小麦は収穫期目前 灌漑の望みはほとんどなし

 陝西省宝鶏市(ほうけいし)の村民、銭程さん(仮名)は記者に対し、「旧正月の頃に一度雪が降ったきりで、それ以降、まとまった雨は一度も降っていない」と語りました。小麦は2月中旬に急成長期に入ったが、水不足のため、ほとんど成長できないまま止まってしまったといいます。

 銭さんは「ほとんどの小麦は高さ20~30センチにしか成長せず、葉っぱはすでに黄色く枯れていて、もうこれ以上伸びない」と嘆き、「例年であれば、6月から7月にかけて小麦の収穫期を迎える時期だが、今年は畑にまったく水がなく、収穫できる見込みは極めて薄い。どう頑張っても、今年は全滅の可能性が高い」と述べました。

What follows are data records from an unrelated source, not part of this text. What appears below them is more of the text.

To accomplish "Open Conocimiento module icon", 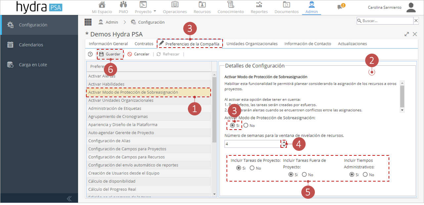I will (231, 5).
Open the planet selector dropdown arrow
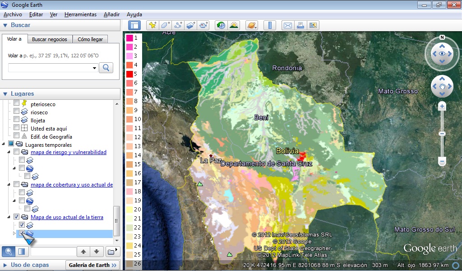The height and width of the screenshot is (271, 462). [x=255, y=27]
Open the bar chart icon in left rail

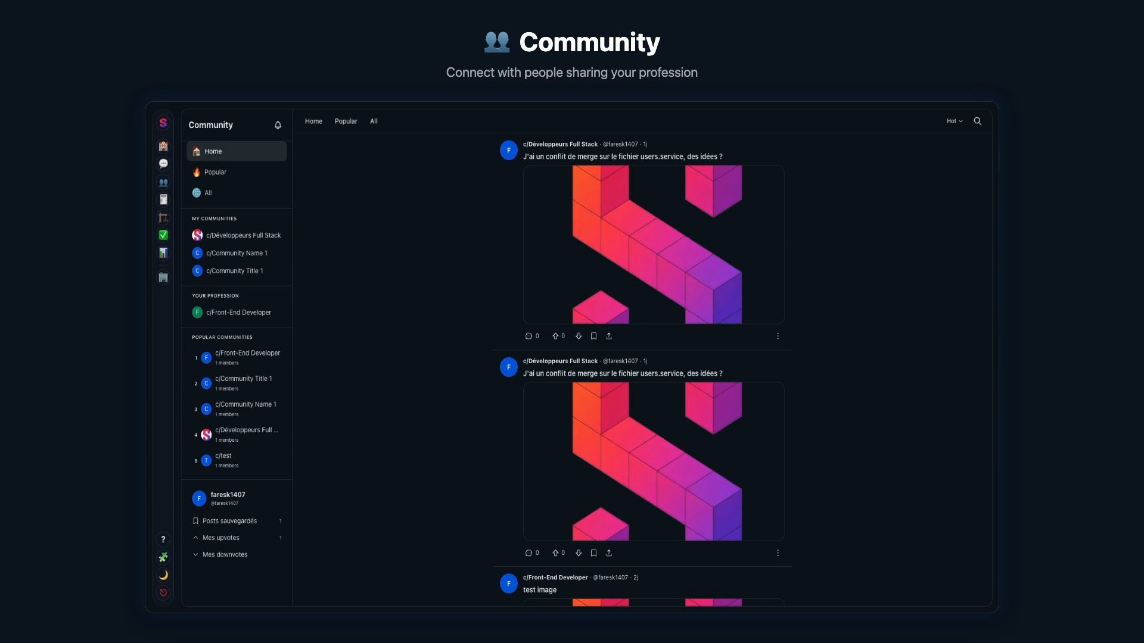click(163, 253)
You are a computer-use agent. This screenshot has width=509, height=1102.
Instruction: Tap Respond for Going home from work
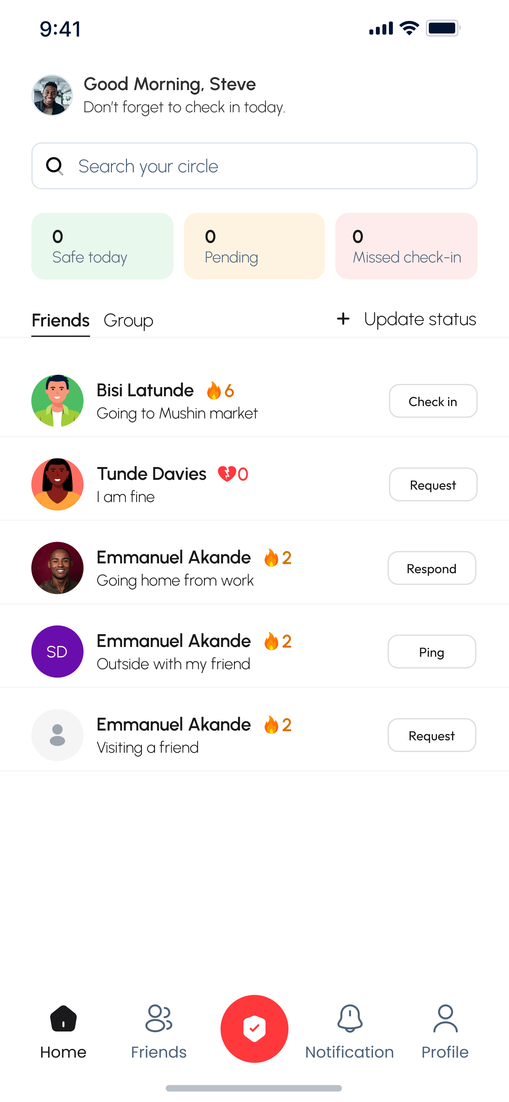[432, 568]
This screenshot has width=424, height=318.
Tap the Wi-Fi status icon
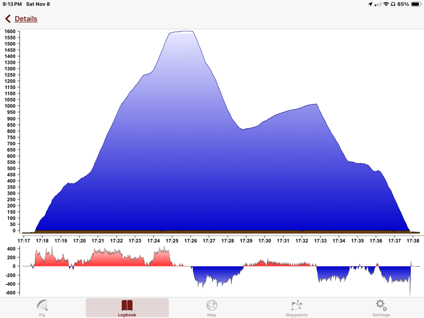click(x=386, y=4)
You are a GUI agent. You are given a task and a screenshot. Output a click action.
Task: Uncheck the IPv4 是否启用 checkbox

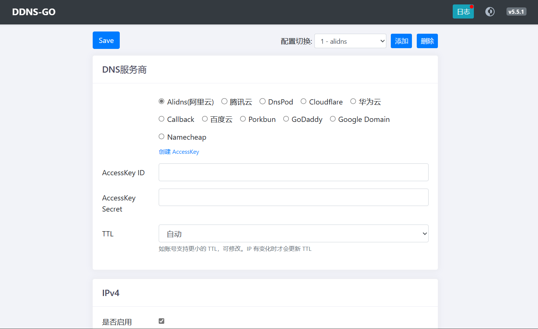click(162, 321)
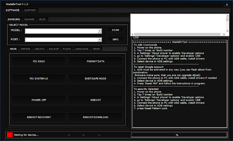233x141 pixels.
Task: Switch to the UNLOCK tab
Action: [x=39, y=49]
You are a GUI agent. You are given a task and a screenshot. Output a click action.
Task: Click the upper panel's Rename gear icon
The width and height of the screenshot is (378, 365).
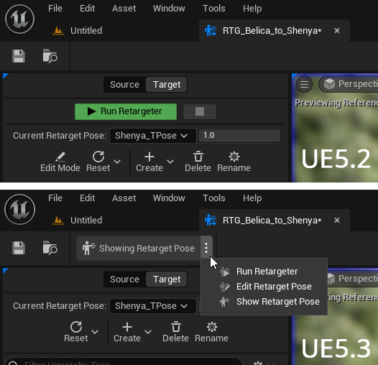point(234,157)
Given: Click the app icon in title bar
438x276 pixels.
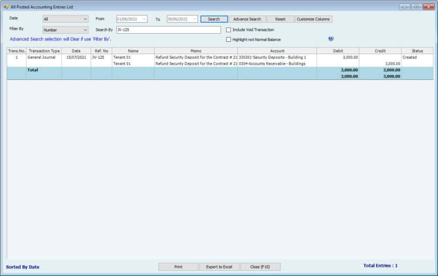Looking at the screenshot, I should [x=5, y=6].
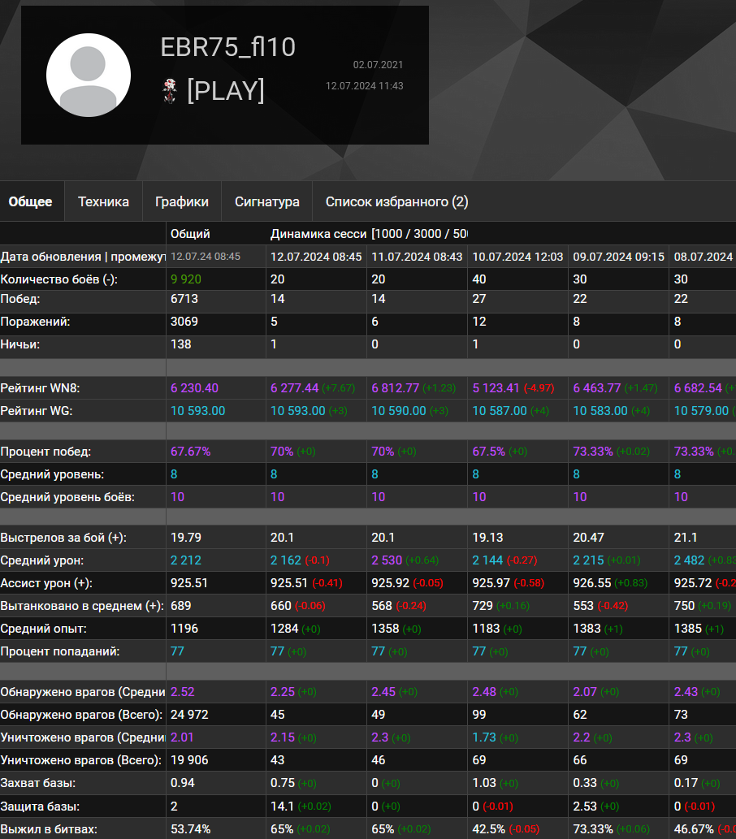The height and width of the screenshot is (839, 736).
Task: Open Список избранного (2) tab
Action: click(x=396, y=201)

 また、銭さんは今年の収入だけでなく、来年の食糧事情にも不安を感じています。「去年もろくに稼げなかったので、残った穀物を少しずつ食いつないできた。けれども、今年はこの干ばつで、来年はもう口に入れる分すら確保できないかもしれない」と切迫した胸の内を明かしてくれました。

雨乞い訴える農民たち 農村に広がる焦燥と不安

 陝西省渭南市(いなんし)の村民、梅玲さん(仮名)は記者に対し、「今年の春は一滴の雨も降っていない。小麦にはまったく水がやれず、大幅な減収は避けられない。泣いている家庭もたくさんいる」と、農村全体に広がる不安と絶望感を語りました。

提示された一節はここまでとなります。